#### EXERCISE GOAL
Your reply should hold only the lines from the records below where "handle" occurs.

--

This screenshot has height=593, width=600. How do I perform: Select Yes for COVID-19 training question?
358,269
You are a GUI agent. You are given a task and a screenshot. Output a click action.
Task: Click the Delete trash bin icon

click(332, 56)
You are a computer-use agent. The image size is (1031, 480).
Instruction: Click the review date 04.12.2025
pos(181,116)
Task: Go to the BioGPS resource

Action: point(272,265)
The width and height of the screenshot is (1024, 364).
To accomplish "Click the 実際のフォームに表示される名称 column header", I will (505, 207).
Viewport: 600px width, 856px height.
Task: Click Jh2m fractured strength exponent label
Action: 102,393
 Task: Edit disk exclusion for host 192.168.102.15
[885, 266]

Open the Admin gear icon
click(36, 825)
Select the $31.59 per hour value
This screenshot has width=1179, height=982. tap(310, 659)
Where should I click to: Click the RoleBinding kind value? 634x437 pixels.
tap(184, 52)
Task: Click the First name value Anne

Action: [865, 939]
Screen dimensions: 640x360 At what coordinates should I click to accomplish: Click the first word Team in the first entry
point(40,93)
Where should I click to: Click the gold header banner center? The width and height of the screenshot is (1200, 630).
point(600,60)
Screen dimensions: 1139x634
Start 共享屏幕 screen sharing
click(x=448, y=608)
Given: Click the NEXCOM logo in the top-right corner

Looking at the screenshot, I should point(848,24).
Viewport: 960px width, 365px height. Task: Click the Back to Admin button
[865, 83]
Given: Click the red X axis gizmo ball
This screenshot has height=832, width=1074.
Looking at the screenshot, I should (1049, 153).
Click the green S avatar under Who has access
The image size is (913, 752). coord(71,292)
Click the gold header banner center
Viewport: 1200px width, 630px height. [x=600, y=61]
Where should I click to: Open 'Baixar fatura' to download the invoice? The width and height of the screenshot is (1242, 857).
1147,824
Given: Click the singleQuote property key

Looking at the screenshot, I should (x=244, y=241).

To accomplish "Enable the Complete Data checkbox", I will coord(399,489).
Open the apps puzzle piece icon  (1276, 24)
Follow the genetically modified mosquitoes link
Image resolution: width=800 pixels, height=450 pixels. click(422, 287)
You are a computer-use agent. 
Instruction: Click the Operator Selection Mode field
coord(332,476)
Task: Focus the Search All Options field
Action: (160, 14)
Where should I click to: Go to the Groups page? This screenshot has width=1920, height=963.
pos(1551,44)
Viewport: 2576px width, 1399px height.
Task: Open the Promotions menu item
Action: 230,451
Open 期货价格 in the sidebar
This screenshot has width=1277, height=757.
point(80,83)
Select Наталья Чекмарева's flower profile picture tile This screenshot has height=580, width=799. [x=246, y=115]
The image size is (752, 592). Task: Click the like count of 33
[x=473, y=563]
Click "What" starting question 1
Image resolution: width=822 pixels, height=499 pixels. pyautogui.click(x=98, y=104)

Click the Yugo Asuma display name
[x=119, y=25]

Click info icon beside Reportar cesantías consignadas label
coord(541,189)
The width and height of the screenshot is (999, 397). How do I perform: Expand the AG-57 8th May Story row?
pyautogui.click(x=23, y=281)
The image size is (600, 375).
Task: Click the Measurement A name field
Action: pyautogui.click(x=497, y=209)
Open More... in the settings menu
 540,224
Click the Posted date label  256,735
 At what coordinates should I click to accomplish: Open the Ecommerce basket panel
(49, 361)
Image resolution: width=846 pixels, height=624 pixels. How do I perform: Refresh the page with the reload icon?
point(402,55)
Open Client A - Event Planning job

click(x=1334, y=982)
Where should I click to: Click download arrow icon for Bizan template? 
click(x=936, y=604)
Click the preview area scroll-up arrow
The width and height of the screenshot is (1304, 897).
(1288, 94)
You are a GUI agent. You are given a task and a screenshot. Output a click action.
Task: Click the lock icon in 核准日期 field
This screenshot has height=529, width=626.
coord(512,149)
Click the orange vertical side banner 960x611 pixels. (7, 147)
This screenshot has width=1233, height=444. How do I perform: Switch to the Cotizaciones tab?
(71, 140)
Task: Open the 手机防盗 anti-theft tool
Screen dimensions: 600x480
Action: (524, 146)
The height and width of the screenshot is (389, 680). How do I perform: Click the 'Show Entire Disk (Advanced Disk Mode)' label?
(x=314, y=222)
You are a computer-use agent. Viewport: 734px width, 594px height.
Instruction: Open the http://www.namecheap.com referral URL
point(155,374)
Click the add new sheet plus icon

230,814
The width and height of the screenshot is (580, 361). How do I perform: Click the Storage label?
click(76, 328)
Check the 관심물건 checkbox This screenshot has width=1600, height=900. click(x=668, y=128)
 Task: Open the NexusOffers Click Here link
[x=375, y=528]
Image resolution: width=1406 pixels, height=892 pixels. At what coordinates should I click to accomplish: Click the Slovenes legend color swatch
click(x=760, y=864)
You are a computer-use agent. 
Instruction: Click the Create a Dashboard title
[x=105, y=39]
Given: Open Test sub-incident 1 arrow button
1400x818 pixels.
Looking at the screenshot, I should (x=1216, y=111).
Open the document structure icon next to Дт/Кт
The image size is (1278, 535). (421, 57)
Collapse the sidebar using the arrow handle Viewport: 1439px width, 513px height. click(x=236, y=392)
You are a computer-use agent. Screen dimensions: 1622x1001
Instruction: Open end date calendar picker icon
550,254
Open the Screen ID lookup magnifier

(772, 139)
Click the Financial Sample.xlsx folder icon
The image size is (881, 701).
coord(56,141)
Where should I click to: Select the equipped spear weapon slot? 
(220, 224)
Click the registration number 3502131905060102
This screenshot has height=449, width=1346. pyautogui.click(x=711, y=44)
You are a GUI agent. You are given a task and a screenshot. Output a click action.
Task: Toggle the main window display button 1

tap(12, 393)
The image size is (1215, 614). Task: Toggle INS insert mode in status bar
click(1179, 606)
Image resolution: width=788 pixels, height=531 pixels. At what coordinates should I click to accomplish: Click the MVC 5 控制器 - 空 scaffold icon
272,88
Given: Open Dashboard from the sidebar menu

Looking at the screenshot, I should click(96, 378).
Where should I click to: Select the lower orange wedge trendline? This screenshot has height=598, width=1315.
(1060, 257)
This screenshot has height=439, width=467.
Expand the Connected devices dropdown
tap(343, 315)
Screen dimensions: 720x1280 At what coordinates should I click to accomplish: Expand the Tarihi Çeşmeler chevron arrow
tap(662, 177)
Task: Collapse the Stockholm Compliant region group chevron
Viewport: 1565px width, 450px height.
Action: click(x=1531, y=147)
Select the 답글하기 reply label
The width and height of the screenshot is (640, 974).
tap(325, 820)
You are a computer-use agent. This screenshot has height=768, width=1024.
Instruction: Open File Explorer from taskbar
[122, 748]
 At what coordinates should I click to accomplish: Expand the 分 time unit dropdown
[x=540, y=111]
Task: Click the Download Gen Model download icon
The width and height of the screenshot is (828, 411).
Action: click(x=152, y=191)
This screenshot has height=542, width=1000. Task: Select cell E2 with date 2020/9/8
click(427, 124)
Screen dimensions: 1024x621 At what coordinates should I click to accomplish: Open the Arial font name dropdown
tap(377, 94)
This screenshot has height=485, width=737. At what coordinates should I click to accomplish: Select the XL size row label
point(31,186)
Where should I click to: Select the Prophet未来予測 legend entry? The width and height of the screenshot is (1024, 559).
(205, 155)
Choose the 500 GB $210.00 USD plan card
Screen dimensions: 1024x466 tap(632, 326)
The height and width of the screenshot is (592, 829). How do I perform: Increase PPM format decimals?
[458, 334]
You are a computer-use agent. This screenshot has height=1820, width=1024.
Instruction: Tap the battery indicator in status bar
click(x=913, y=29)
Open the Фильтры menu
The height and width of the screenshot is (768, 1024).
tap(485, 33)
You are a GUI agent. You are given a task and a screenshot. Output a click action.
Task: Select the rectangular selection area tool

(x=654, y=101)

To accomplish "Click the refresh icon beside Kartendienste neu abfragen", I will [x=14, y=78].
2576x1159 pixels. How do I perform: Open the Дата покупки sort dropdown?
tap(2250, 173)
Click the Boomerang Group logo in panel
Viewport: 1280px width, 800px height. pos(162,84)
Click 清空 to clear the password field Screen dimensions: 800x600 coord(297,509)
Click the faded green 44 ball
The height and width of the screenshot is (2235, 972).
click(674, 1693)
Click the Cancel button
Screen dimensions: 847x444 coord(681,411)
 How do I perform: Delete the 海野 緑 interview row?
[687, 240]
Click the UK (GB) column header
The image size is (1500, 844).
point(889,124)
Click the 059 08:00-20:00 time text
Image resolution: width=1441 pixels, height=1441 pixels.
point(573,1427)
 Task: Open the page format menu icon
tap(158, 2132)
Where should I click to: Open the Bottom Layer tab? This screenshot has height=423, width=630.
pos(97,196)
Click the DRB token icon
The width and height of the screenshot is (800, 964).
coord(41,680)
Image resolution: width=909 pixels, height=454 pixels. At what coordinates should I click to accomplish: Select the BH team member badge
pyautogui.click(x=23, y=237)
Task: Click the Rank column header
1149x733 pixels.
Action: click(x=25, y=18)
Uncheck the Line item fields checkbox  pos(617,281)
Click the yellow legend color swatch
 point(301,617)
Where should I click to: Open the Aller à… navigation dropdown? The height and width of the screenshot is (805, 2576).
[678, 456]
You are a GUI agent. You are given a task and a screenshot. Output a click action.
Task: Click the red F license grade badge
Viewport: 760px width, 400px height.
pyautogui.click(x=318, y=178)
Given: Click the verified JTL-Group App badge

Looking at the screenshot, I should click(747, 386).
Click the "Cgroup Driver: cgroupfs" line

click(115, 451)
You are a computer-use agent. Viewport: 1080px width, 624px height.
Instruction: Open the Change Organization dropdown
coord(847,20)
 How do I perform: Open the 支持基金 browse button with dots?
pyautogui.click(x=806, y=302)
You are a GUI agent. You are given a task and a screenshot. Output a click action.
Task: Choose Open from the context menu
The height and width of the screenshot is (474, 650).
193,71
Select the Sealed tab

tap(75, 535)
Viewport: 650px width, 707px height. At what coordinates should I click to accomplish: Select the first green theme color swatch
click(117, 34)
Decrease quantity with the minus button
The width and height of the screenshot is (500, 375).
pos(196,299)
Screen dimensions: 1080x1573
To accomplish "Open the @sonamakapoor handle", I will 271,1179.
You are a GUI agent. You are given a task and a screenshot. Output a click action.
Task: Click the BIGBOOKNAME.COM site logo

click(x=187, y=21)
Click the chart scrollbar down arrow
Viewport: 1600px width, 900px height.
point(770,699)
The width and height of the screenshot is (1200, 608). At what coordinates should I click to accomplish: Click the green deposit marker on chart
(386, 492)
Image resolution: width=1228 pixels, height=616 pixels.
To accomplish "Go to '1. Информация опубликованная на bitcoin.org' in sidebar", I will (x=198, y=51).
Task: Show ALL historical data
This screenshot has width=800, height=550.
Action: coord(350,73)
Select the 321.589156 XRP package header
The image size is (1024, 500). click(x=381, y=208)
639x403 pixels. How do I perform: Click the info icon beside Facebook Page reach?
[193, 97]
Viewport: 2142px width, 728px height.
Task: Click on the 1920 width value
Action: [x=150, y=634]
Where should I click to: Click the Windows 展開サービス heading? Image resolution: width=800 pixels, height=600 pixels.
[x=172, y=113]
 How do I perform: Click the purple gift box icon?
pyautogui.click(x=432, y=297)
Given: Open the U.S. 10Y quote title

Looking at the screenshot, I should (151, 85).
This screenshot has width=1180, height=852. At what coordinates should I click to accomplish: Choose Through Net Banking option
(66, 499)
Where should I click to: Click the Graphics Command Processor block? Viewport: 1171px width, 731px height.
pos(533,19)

--

#### SOLUTION TO THE PROBLEM
Collapse the sidebar using the arrow handle Viewport: 1439px width, 513px height. click(x=236, y=392)
To accomplish "Open the @sonamakapoor handle", I will 271,1179.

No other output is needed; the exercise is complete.